The End of Caravaggio
Caravaggio: L'ultimo tempo 1606-1610 Museo di Capodimonte, Naples, October 23, 2004-January 23, 2005
Caravaggio: The Final Years, National Gallery, London, February 23-May 22, 2005
Nicola Spinosa, ed., with essays by Ferdinando Bologna, Antonio Ernesto Denunzio, Keith Sciberras and David M. Stone, Gioacchino Barbera and Donatella Spagnolo, and Vincenzo Abbate, Caravaggio: The Final Years, exh. cat. Naples: Electa, 2005. 192 pp., 41 color ills., 80 b/w. $59.95
Exhibitions devoted to Michelangelo Merisi da Caravaggio's works, as well as thematic exhibitions in which his art plays a starring role, have been occurring with greater and greater frequency. The trend looks to increase in the near future. Caravaggio may be now the most reliable draw in the museum business, overtaking the appeal of the perennial favorites Claude Monet and Rembrandt. The round of Caravaggio-related venues in 2006 includes the Rijksmuseum's Caravaggio-Rembrandt show--two artists who have no direct historical connection but who will make a striking visual juxtaposition and draw huge crowds. In the past few years, Caravaggio's works have been the highlight of shows thematizing "evil in art" as well as floral symbolism. Now we await only a themed show linking Caravaggio with Monet ("Night and Day"?) to cater fully to public taste. It is not clear that this busy exhibition schedule is cause for celebration, since Caravaggio studies now seem to be at a crossroads where public appreciation of the artist and a scholarly understanding of his work are in danger of going their separate ways.

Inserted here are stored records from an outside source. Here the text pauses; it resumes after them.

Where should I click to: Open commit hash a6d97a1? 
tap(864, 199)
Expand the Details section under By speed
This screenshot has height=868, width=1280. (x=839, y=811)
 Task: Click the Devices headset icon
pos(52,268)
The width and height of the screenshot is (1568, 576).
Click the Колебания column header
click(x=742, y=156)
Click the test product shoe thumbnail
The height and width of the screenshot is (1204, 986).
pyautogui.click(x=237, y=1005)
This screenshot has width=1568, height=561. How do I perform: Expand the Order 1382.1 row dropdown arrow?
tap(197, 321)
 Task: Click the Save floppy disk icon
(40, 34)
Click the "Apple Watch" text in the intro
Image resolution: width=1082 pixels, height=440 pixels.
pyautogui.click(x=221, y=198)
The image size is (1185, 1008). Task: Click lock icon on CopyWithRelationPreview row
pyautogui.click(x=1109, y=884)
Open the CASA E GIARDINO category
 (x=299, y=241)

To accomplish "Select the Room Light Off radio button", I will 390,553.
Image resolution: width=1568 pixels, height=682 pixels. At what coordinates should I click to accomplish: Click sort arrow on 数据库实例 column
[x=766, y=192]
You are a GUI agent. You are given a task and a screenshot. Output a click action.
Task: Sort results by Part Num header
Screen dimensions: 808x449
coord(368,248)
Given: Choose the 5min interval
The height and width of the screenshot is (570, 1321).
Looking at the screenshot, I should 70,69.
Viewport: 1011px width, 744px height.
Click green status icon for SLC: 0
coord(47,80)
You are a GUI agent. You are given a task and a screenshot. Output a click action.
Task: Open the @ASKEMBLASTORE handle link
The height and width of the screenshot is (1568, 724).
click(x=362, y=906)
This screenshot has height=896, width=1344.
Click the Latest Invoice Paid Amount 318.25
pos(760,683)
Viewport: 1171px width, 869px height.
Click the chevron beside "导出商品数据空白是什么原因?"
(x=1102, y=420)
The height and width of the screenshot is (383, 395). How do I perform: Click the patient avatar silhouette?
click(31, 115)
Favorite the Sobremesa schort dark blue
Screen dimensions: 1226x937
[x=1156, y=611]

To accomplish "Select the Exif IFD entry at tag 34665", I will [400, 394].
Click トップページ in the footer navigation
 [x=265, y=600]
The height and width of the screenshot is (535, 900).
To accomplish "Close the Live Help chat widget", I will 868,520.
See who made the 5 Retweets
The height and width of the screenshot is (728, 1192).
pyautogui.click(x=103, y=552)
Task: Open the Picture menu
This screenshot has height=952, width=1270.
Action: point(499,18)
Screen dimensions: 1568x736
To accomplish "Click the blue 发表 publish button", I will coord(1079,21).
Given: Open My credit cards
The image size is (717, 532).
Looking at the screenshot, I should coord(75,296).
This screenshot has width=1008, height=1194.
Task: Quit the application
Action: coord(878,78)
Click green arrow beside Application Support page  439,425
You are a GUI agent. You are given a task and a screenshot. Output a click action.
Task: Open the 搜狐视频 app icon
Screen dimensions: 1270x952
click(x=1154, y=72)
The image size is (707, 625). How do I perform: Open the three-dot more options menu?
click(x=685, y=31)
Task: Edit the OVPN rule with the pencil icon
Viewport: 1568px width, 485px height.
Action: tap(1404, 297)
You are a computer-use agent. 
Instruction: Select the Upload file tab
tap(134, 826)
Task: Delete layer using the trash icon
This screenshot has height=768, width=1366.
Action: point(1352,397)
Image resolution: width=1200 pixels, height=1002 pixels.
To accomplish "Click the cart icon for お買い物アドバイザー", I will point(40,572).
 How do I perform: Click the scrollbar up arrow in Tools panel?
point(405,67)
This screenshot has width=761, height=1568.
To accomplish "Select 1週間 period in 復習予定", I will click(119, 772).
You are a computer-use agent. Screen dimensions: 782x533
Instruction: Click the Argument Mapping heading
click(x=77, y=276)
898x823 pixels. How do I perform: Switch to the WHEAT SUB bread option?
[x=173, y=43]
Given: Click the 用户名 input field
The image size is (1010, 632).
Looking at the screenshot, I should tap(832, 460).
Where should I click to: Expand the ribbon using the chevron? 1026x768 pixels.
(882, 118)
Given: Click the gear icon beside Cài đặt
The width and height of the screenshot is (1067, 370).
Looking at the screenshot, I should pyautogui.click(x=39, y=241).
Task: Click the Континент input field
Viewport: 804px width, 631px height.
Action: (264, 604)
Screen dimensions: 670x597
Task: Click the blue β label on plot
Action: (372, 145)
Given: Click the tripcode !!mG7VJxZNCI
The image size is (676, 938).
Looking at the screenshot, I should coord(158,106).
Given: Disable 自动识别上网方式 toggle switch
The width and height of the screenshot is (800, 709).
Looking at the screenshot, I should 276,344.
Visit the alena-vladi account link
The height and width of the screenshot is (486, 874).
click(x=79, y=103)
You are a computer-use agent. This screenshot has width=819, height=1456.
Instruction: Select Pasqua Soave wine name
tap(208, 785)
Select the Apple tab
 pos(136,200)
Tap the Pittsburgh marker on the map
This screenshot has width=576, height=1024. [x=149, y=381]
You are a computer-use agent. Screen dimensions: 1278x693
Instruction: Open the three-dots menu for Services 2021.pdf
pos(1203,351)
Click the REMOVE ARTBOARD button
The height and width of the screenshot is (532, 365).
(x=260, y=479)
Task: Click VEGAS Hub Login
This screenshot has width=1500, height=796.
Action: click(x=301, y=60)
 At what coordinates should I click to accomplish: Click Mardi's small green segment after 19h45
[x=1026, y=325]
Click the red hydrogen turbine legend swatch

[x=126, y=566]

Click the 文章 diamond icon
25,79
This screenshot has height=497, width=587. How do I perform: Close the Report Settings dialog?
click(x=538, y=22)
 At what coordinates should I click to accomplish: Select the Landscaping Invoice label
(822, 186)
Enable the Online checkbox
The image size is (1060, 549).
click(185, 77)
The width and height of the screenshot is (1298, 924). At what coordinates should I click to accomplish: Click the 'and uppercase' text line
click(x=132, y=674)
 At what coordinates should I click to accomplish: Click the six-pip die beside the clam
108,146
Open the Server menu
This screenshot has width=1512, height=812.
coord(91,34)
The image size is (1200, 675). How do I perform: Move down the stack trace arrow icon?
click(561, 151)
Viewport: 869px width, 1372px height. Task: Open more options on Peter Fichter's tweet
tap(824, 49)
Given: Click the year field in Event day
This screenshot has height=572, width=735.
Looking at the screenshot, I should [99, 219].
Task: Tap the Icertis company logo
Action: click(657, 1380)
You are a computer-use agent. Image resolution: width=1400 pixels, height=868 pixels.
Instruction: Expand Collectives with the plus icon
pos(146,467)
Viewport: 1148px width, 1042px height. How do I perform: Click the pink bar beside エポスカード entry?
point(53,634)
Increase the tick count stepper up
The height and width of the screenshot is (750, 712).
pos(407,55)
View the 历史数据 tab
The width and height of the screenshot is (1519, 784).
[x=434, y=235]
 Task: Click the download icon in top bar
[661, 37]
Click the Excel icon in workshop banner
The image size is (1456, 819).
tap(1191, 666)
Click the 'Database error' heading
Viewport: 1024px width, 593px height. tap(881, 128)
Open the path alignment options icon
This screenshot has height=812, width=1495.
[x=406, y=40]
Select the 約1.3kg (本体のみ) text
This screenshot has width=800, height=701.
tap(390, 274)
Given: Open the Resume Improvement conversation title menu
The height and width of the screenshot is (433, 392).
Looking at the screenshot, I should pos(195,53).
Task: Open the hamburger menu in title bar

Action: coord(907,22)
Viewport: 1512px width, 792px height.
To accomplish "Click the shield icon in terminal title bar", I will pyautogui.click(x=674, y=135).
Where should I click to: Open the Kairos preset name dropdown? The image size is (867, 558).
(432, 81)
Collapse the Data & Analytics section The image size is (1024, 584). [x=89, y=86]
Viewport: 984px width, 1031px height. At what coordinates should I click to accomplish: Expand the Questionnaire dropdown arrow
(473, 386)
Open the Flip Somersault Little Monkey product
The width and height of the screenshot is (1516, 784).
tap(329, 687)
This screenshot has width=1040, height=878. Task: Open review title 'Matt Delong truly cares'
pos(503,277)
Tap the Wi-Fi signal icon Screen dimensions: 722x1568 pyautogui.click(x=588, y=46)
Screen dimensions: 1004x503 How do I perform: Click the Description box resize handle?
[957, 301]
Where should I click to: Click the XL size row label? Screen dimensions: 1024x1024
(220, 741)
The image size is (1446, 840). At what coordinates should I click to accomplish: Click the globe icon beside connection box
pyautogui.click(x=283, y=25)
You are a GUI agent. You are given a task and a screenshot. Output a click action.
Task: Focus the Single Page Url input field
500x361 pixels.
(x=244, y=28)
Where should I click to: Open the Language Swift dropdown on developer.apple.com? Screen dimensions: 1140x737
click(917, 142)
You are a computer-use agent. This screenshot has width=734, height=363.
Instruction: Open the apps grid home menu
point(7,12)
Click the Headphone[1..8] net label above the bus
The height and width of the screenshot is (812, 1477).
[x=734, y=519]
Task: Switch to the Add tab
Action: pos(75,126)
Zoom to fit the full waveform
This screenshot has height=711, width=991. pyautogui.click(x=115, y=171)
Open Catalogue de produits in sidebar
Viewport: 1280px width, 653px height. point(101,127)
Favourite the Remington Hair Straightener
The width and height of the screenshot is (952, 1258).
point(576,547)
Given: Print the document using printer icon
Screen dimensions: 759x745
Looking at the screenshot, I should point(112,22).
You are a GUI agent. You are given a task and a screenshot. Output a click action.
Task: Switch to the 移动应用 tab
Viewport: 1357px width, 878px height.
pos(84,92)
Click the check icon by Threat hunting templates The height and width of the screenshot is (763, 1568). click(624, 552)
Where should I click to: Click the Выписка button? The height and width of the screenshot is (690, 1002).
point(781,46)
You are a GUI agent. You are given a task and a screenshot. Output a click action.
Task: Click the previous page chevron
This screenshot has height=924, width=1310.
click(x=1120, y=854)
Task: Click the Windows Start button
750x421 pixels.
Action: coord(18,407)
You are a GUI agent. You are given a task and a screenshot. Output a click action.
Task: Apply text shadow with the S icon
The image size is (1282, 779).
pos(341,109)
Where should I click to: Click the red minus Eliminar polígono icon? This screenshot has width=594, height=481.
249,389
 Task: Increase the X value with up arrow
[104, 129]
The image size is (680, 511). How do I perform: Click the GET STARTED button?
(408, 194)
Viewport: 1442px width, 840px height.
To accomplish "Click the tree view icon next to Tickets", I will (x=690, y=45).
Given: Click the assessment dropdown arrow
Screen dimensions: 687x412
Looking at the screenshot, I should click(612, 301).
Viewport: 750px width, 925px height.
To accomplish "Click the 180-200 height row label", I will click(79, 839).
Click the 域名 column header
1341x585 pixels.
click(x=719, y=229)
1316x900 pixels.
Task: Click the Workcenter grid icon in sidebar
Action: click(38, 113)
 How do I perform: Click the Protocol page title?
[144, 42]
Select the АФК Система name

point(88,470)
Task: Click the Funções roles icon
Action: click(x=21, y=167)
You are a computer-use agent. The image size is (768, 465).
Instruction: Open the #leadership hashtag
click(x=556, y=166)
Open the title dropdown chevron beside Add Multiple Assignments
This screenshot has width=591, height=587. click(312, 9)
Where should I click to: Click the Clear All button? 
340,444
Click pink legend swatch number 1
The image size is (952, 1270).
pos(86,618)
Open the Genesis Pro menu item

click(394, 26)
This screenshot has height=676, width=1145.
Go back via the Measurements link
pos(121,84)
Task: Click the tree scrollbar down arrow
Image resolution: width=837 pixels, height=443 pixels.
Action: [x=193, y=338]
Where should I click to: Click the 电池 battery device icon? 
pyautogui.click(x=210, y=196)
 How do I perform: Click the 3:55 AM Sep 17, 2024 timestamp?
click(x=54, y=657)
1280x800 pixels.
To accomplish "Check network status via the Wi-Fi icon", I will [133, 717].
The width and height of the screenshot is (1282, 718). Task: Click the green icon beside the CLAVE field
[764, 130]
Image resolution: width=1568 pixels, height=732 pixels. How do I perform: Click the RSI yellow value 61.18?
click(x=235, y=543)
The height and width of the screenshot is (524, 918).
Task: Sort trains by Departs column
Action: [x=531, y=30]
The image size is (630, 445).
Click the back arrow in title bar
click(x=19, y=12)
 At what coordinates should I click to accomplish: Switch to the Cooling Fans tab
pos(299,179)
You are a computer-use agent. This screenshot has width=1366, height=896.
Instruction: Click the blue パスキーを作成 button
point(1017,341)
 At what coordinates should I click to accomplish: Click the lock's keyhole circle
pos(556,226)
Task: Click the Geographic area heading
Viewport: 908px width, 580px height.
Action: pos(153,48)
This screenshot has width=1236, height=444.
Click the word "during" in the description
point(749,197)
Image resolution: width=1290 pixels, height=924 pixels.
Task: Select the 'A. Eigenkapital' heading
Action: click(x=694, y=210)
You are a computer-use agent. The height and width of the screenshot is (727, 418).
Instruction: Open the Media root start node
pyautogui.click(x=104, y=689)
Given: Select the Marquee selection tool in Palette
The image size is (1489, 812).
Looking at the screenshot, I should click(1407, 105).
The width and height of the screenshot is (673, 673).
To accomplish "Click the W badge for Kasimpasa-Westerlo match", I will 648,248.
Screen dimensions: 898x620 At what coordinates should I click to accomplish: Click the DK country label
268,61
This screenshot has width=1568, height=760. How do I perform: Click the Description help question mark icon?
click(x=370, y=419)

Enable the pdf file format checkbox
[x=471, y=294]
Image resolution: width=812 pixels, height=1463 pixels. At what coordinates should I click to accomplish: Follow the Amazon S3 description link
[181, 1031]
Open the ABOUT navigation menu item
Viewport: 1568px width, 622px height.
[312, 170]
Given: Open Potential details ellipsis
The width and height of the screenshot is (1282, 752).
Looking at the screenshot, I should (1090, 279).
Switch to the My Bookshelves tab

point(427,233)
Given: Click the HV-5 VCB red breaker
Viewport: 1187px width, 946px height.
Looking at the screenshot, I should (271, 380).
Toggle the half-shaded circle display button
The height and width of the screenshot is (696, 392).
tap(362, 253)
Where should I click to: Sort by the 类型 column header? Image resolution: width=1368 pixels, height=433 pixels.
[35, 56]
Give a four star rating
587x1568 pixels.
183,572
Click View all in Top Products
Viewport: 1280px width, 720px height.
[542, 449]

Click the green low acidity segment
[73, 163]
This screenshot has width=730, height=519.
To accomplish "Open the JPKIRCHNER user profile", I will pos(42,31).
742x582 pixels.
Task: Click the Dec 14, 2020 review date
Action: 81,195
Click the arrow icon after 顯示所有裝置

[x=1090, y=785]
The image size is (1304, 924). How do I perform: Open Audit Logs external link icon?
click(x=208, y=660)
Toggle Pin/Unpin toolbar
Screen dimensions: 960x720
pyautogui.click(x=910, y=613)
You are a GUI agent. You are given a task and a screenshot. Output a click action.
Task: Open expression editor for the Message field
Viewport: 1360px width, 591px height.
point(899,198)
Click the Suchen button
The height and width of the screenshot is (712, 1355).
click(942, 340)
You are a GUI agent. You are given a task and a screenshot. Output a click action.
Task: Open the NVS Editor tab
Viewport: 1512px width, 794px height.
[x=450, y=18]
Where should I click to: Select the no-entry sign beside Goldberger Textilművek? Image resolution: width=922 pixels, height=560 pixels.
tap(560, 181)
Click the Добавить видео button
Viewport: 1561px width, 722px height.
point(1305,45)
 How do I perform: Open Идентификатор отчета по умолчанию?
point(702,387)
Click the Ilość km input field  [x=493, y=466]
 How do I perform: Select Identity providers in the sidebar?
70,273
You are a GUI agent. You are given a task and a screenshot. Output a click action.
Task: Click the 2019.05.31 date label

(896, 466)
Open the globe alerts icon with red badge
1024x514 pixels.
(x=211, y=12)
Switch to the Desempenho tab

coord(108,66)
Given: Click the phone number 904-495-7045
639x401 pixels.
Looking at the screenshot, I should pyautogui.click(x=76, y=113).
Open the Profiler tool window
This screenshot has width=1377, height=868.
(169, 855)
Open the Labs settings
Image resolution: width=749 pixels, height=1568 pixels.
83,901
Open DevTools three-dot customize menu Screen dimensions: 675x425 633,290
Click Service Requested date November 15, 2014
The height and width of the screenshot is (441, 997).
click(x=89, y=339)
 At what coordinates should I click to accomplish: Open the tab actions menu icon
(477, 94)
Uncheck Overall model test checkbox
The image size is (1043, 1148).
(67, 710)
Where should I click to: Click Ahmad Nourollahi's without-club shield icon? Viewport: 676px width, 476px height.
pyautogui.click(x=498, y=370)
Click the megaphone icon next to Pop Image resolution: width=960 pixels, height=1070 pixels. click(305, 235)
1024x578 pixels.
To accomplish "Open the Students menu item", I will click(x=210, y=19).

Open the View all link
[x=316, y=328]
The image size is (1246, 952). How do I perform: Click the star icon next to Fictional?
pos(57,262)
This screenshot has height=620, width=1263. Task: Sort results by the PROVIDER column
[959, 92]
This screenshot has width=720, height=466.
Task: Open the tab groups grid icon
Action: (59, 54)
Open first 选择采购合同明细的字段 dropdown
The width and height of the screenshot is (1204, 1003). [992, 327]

The Caravaggio exhibition with the highest aims in scholarly terms was undoubtedly the recent show organized jointly by the Museo di Capodimonte, Naples, the National Gallery, London, and the Metropolitan Museum of Art, New York. It focused on Caravaggio's mysterious final years, about which we know so little, and it gathered together paintings that are difficult or impossible to see in their respective sites and have never all been displayed as a group. Did we as art historians gain from it in the end? The short answer: it depends on what you wanted to know.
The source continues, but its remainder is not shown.